= Ric Evans =

Australian cricket umpire (born 1942)

Richard James Evans (born 20 November 1942) was an Australian Test cricket umpire, from Western Australia.

He umpired in 3 Test matches between 1989 and 1990. His first match was between Australia and the West Indies at Adelaide on 3 February to 7 February 1989, a drawn match on a batting pitch too good for a result. Dean Jones scored 216 in Australia's first innings of 515, and Mike Whitney took 7/89 in the West Indies’ reply. Evans’ partner, as in all his matches, was Peter McConnell.

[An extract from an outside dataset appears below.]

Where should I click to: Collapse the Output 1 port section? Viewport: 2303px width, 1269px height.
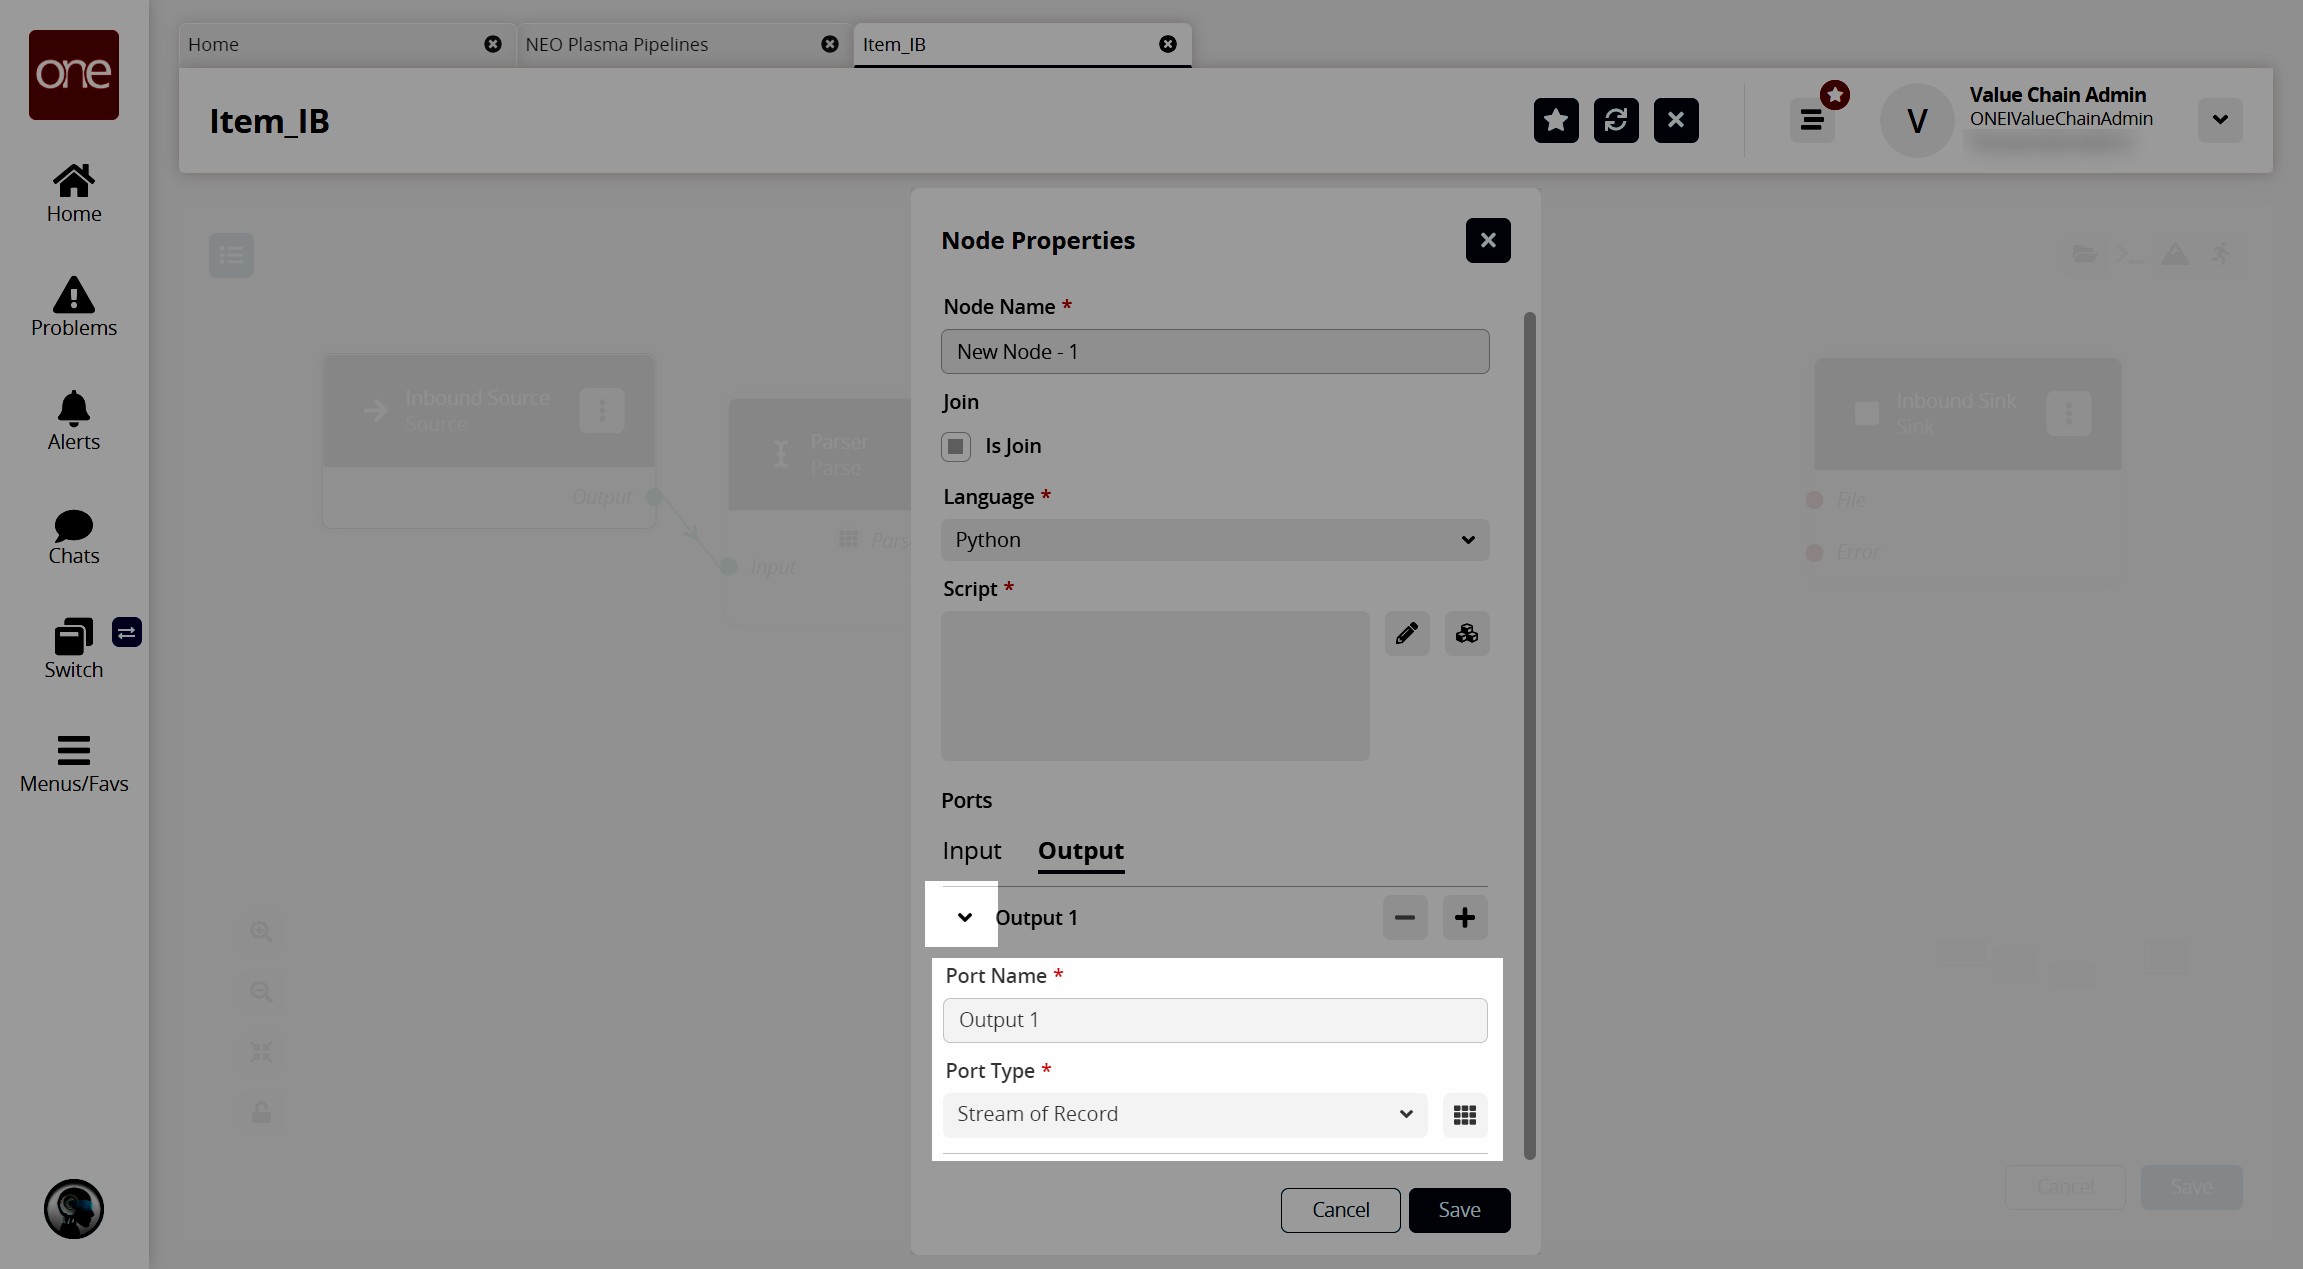[964, 917]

Evans’ last Test match was between Australia and Pakistan at Melbourne on 12 January to 16 January 1990, won by Australia by 92 runs with only 22 minutes left. Mark Taylor scored a century, Terry Alderman took 8 wickets, and Merv Hughes 6 wickets. Six LBW decisions went Australia's way in Pakistan's second innings and this, said Wisden (1991 ed., pp. 1034–5), "brought a good match to a somewhat contentious conclusion".

Evans umpired 17 One Day International (ODI) matches between 1988 and 1994. Altogether, he umpired 47 first-class matches in his career between 1984 and 1997.

Ric has just recently resigned from the WA Cricket Association as Umpire Manager to take up an umpire high performance role with Cricket Australia.